__PÁGINA__
Max Weber, las policías comunitarias, la patología del estado y el “monopolio legítimo de la fuerza”
Fotografía: Karla H. Mares |
Por Camilo Pérez Bustillo
30
mayo, 2013
“El método consiste en saber situarse en el
lugar de los pobres y desde allí efectuar un diagnóstico de la patología del
estado” (Hermann Cohen, 1919), citado
ayer por Enrique Dussel en sus palabras inaugurales para las pre-audiencias
organizadas por el Eje “Guerra Sucia”
del capítulo México del Tribunal Permanente de los Pueblos (TPP) en el Plantel
del Valle de la UACM.
Ha surgido un álgido debate en México en los
últimos meses ante el surgimiento, en múltiples contextos, de diversos
fenómenos etiquetados frecuentemente en los medios hegemónicos de comunicación,
dentro y fuera del país, -por ejemplo en la BBC y el New York Times- como “auto-defensas” o incluso como
expresiones incipientes del paramilitarismo.
Una de las aberraciones recurrentes en este contexto es meter en el mismo saco
a los brotes recientes de grupos de este tipo en la Tierra Caliente de
Michoacán, y otros con perfiles y proyectos muy diferentes como la CRAC-PC, la
Ronda Comunitaria de Cherán, o incluso los Caracoles Zapatistas en Chiapas.

__BLOQUE DE DATOS__
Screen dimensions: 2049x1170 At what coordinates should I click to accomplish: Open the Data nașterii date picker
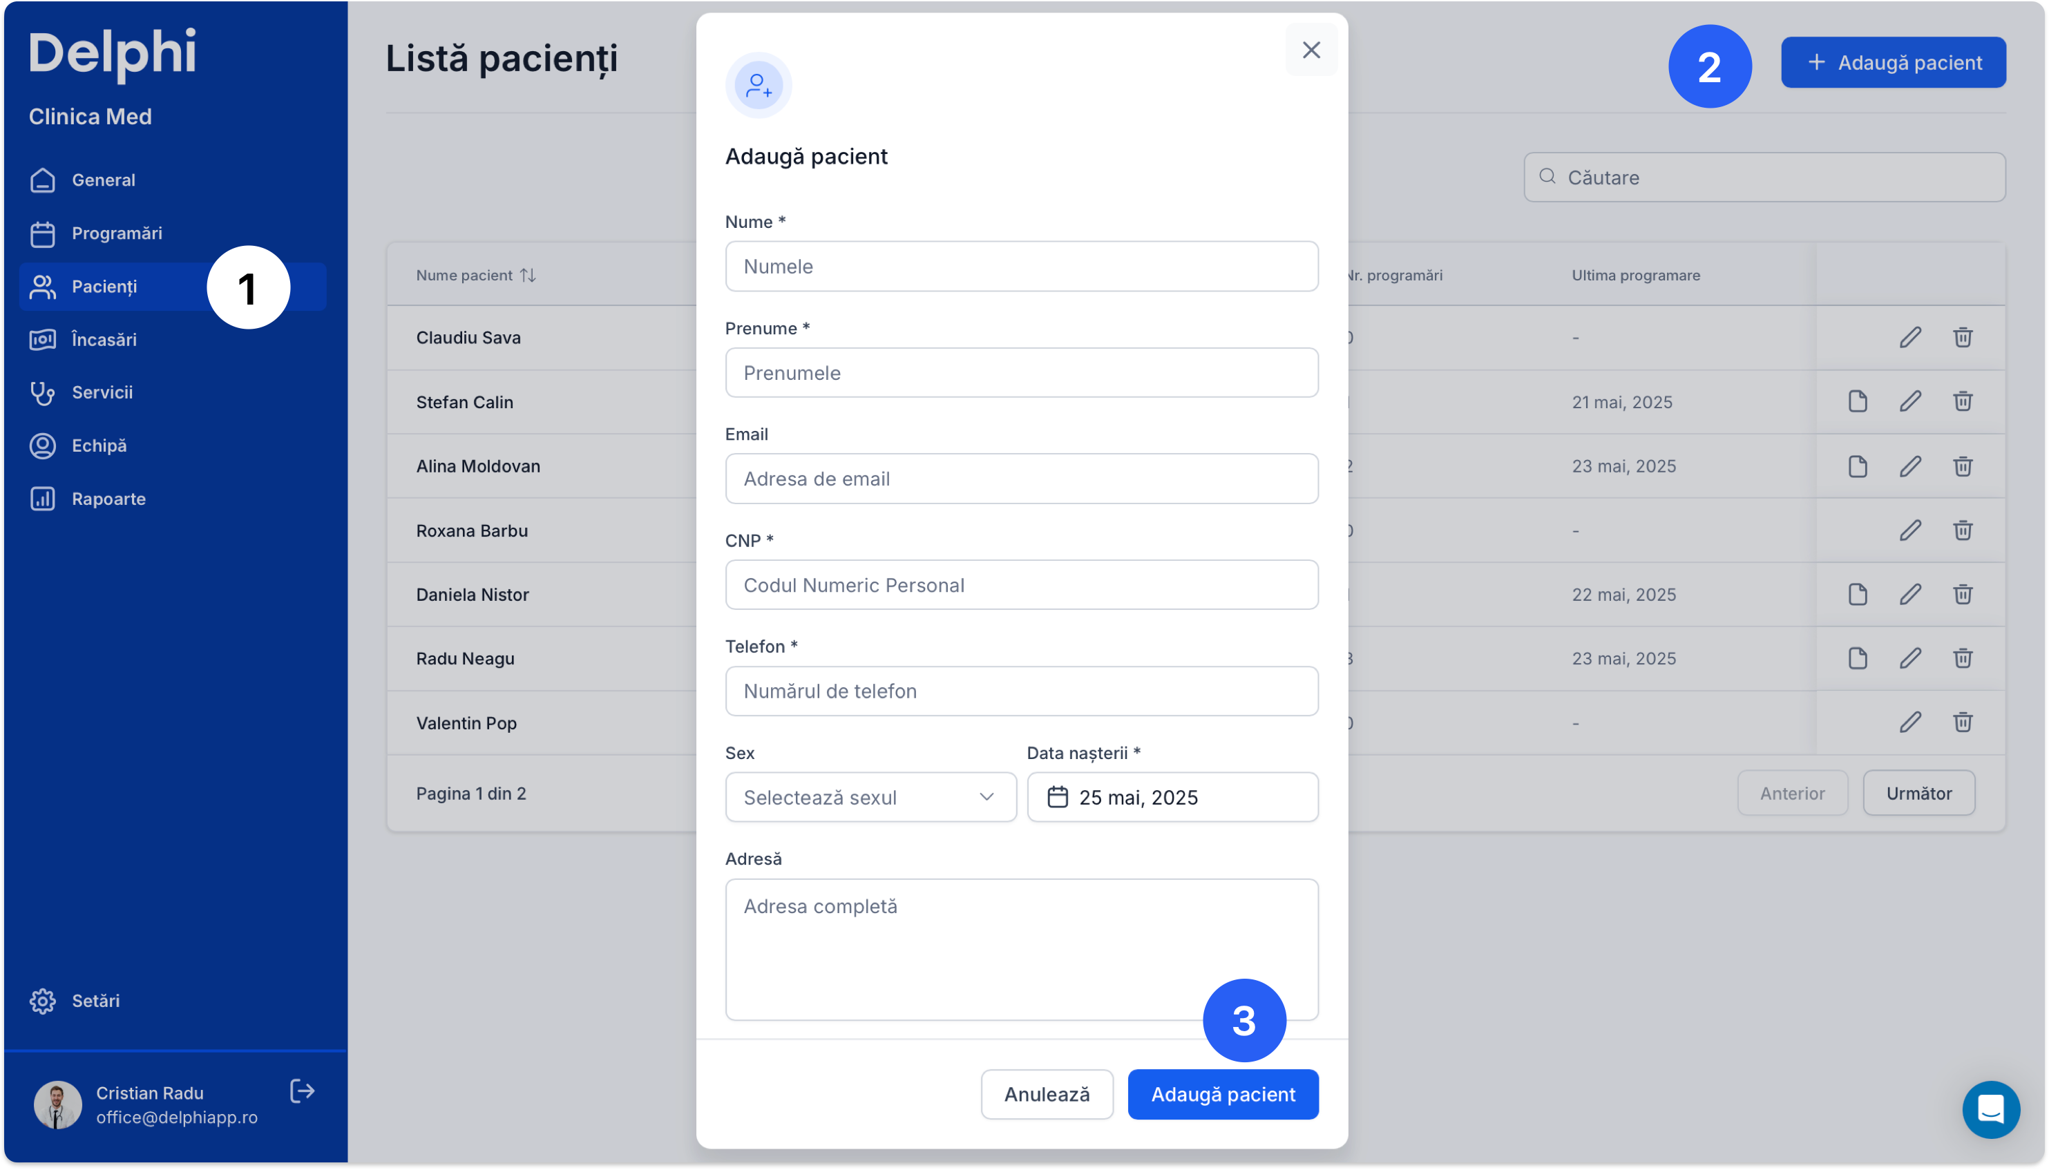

__TAREA ASIGNADA 1__
Reescribe como lista el párrafo del artículo que empieza con "Ha surgido un álgido debate" y conserva sus datos principales.
__TAREA ASIGNADA 2__
Transcribe sin cambios el tramo del artículo que va desde "Ha surgido un" hasta "incipientes del paramilitarismo.".

__RESULTADO DE TAREA 1__
- En los últimos meses ha surgido en México un álgido debate sobre diversos fenómenos aparecidos en múltiples contextos.
- Los medios hegemónicos de comunicación, dentro y fuera del país (por ejemplo, la BBC y el New York Times), suelen etiquetarlos como "auto-defensas" o incluso como expresiones incipientes del paramilitarismo.
- Una aberración recurrente es meter en el mismo saco los brotes recientes de grupos de este tipo en la Tierra Caliente de Michoacán y otros con perfiles y proyectos muy diferentes: la CRAC-PC, la Ronda Comunitaria de Cherán o incluso los Caracoles Zapatistas en Chiapas.

__RESULTADO DE TAREA 2__
Ha surgido un álgido debate en México en los
últimos meses ante el surgimiento, en múltiples contextos, de diversos
fenómenos etiquetados frecuentemente en los medios hegemónicos de comunicación,
dentro y fuera del país, -por ejemplo en la BBC y el New York Times- como “auto-defensas” o incluso como
expresiones incipientes del paramilitarismo.